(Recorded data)

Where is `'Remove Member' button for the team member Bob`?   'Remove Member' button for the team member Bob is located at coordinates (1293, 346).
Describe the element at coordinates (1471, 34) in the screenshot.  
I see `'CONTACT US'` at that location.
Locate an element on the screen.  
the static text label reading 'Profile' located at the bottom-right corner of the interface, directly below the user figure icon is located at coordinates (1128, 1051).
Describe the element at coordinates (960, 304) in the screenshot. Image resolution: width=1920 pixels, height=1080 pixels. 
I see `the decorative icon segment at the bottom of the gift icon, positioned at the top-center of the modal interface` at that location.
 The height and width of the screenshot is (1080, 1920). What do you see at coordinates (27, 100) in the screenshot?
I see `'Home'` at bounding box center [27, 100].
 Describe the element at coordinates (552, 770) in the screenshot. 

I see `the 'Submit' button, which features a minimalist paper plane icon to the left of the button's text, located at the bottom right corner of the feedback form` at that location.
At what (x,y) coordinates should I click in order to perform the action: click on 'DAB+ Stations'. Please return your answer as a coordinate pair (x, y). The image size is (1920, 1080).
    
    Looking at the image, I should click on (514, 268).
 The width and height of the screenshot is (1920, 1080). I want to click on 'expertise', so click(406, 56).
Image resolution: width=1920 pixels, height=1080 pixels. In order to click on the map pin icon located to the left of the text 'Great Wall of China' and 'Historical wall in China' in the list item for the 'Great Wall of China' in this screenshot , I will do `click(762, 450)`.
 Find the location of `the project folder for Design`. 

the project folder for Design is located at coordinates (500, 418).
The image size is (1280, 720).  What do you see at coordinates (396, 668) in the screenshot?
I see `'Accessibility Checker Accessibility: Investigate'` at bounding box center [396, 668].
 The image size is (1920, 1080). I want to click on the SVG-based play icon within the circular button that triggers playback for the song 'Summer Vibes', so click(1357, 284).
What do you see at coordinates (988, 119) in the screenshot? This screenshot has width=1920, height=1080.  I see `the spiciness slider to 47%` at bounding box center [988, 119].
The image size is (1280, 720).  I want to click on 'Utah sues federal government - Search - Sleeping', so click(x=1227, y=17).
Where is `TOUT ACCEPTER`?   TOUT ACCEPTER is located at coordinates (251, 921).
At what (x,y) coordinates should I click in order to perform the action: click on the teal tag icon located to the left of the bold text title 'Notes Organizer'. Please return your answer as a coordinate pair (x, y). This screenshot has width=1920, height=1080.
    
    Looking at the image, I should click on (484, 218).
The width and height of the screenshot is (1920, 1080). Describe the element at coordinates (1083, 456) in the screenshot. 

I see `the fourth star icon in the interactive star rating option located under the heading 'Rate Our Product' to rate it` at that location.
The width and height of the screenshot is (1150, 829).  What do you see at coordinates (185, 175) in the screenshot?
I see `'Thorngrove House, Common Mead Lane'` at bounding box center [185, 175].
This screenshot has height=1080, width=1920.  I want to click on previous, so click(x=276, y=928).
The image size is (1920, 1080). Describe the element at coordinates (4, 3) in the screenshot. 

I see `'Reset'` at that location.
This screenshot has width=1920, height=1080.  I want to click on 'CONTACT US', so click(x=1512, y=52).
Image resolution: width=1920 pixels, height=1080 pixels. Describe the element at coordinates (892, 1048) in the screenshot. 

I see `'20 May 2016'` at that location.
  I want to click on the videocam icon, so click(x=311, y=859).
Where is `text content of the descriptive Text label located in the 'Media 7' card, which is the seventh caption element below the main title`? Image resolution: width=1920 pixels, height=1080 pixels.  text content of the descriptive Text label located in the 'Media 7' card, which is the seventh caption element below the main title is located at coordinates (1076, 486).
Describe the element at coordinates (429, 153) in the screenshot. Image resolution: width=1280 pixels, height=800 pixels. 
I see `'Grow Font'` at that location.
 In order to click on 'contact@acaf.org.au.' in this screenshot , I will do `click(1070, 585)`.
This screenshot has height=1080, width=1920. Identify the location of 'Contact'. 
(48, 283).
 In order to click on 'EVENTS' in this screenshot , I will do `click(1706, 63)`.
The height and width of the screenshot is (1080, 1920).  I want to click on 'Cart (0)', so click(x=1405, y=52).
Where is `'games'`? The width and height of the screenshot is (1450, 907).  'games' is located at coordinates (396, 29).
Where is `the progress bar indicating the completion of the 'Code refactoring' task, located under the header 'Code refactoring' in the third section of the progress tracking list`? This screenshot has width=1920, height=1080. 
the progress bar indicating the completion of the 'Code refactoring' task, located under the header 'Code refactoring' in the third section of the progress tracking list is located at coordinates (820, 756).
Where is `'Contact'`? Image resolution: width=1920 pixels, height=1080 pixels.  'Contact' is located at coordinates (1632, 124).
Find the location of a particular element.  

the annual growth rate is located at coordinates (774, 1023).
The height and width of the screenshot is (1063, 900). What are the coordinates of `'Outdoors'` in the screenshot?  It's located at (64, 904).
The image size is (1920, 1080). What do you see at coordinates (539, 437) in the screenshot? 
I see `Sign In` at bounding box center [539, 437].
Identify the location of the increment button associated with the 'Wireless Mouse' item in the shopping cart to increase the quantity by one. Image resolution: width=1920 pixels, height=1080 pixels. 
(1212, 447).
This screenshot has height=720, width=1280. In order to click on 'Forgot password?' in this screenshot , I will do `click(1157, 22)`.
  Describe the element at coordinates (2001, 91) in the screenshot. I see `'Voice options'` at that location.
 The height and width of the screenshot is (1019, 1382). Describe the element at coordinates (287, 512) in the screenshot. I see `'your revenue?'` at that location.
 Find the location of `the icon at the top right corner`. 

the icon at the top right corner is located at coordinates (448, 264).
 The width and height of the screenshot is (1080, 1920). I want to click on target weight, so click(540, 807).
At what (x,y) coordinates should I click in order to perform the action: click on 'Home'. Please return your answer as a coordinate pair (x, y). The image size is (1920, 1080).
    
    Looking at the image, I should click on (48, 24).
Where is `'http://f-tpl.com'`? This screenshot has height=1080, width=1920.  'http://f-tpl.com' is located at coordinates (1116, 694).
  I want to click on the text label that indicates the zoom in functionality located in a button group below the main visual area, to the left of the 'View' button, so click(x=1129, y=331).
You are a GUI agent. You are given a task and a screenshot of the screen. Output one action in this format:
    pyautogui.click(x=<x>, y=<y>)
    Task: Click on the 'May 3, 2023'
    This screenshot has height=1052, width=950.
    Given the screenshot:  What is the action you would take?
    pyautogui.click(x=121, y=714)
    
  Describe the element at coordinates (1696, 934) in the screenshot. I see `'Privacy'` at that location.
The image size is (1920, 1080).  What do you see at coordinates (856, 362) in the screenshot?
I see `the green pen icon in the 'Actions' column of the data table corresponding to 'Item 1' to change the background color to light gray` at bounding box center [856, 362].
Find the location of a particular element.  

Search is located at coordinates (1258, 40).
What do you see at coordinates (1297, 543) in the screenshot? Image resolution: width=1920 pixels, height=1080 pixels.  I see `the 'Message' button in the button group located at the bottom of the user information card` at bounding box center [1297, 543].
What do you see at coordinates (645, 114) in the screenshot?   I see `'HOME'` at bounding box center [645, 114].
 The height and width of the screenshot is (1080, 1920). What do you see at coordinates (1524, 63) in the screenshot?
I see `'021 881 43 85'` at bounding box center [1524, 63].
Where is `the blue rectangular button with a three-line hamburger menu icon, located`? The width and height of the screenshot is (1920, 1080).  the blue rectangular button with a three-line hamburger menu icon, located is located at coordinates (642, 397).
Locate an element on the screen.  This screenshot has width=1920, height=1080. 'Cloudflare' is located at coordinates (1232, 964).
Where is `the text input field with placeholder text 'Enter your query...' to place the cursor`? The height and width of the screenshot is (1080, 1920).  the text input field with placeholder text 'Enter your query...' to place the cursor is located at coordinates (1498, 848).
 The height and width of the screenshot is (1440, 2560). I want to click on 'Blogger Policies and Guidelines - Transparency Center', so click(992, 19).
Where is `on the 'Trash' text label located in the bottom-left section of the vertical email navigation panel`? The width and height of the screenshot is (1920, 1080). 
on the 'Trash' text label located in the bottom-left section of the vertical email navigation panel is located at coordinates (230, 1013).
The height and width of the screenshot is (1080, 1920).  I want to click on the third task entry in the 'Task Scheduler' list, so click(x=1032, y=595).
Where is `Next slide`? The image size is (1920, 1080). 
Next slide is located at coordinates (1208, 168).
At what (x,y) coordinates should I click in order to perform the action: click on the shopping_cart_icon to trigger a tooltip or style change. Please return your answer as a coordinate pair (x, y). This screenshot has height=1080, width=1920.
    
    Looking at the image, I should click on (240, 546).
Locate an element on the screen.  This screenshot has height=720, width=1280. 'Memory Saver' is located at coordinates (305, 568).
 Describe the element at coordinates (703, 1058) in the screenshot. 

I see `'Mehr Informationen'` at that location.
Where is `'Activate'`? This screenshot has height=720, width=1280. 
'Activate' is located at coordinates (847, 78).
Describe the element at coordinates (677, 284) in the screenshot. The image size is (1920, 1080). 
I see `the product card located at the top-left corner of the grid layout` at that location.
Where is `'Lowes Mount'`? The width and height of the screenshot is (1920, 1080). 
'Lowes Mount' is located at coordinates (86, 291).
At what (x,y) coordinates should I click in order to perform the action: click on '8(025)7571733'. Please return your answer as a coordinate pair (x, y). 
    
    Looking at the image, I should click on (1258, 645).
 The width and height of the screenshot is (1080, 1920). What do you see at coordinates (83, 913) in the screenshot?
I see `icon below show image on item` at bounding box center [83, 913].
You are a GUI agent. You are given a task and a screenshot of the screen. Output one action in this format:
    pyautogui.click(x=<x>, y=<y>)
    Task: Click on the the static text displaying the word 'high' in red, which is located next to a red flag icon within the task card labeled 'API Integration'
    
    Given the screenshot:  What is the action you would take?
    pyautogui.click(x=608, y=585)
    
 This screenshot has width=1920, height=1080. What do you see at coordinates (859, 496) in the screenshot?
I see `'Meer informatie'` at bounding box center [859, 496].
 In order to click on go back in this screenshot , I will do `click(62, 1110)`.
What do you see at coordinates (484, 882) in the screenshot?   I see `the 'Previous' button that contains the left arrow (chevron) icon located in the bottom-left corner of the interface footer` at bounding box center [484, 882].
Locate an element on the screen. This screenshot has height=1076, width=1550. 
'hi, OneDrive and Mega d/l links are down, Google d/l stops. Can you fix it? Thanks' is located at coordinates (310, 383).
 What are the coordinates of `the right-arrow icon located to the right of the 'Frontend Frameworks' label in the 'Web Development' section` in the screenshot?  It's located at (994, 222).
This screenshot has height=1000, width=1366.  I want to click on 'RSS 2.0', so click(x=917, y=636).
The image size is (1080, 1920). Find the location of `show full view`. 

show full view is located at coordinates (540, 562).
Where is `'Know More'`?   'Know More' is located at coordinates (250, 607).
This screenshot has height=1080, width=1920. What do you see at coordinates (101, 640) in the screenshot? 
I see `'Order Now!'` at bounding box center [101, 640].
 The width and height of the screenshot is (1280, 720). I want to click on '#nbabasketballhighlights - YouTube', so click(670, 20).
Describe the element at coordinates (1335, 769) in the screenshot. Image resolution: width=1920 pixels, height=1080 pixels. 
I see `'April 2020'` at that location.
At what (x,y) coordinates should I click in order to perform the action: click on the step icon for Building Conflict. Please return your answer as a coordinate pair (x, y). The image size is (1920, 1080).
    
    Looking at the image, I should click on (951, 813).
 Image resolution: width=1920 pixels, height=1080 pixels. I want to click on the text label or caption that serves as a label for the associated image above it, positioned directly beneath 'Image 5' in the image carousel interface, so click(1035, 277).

** Aim of the task **
Change "screenshot" to "image" in the lines starting with the line that contains "In order to click on 'contact@acaf.org.au.'" and going on through the line that contains "coordinates (396, 29).". Return only those lines and keep everything else in them the same.

** Response to this task **
 In order to click on 'contact@acaf.org.au.' in this image , I will do `click(1070, 585)`.
This image has height=1080, width=1920. Identify the location of 'Contact'. 
(48, 283).
 In order to click on 'EVENTS' in this image , I will do `click(1706, 63)`.
The height and width of the image is (1080, 1920).  I want to click on 'Cart (0)', so click(x=1405, y=52).
Where is `'games'`? The width and height of the image is (1450, 907).  'games' is located at coordinates (396, 29).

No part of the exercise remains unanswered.